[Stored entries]

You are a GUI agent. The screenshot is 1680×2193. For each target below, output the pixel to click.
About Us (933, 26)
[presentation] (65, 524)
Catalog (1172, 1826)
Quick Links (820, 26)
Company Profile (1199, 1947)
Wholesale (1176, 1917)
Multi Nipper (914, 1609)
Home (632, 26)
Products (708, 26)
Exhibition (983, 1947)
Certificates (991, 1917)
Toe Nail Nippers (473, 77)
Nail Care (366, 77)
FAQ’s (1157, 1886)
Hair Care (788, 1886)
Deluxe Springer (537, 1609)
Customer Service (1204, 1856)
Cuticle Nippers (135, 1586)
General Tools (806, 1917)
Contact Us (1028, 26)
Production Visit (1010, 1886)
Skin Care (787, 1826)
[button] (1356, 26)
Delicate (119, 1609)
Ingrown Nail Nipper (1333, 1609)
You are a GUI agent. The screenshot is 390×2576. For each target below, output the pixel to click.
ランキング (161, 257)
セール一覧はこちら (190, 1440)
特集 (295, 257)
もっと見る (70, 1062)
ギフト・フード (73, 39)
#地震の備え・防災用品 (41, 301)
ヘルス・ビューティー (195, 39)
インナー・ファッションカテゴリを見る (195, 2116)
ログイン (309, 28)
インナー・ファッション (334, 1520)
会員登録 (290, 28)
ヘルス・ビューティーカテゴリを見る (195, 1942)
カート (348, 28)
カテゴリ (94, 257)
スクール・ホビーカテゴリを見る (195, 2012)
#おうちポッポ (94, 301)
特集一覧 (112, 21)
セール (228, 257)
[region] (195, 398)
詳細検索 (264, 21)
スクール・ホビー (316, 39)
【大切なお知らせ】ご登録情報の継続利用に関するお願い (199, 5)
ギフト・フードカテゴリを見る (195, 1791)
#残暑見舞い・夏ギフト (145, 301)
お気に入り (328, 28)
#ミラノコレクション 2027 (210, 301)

**Task statement:**
Copy every line above exactly.

**Task result:**
You are a GUI agent. The screenshot is 1680×2193. For each target below, output the pixel to click.
About Us (933, 26)
[presentation] (65, 524)
Catalog (1172, 1826)
Quick Links (820, 26)
Company Profile (1199, 1947)
Wholesale (1176, 1917)
Multi Nipper (914, 1609)
Home (632, 26)
Products (708, 26)
Exhibition (983, 1947)
Certificates (991, 1917)
Toe Nail Nippers (473, 77)
Nail Care (366, 77)
FAQ’s (1157, 1886)
Hair Care (788, 1886)
Deluxe Springer (537, 1609)
Customer Service (1204, 1856)
Cuticle Nippers (135, 1586)
General Tools (806, 1917)
Contact Us (1028, 26)
Production Visit (1010, 1886)
Skin Care (787, 1826)
[button] (1356, 26)
Delicate (119, 1609)
Ingrown Nail Nipper (1333, 1609)
You are a GUI agent. The screenshot is 390×2576. For each target below, output the pixel to click.
ランキング (161, 257)
セール一覧はこちら (190, 1440)
特集 (295, 257)
もっと見る (70, 1062)
ギフト・フード (73, 39)
#地震の備え・防災用品 (41, 301)
ヘルス・ビューティー (195, 39)
インナー・ファッションカテゴリを見る (195, 2116)
ログイン (309, 28)
インナー・ファッション (334, 1520)
会員登録 (290, 28)
ヘルス・ビューティーカテゴリを見る (195, 1942)
カート (348, 28)
カテゴリ (94, 257)
スクール・ホビーカテゴリを見る (195, 2012)
#おうちポッポ (94, 301)
特集一覧 (112, 21)
セール (228, 257)
[region] (195, 398)
詳細検索 (264, 21)
スクール・ホビー (316, 39)
【大切なお知らせ】ご登録情報の継続利用に関するお願い (199, 5)
ギフト・フードカテゴリを見る (195, 1791)
#残暑見舞い・夏ギフト (145, 301)
お気に入り (328, 28)
#ミラノコレクション 2027 (210, 301)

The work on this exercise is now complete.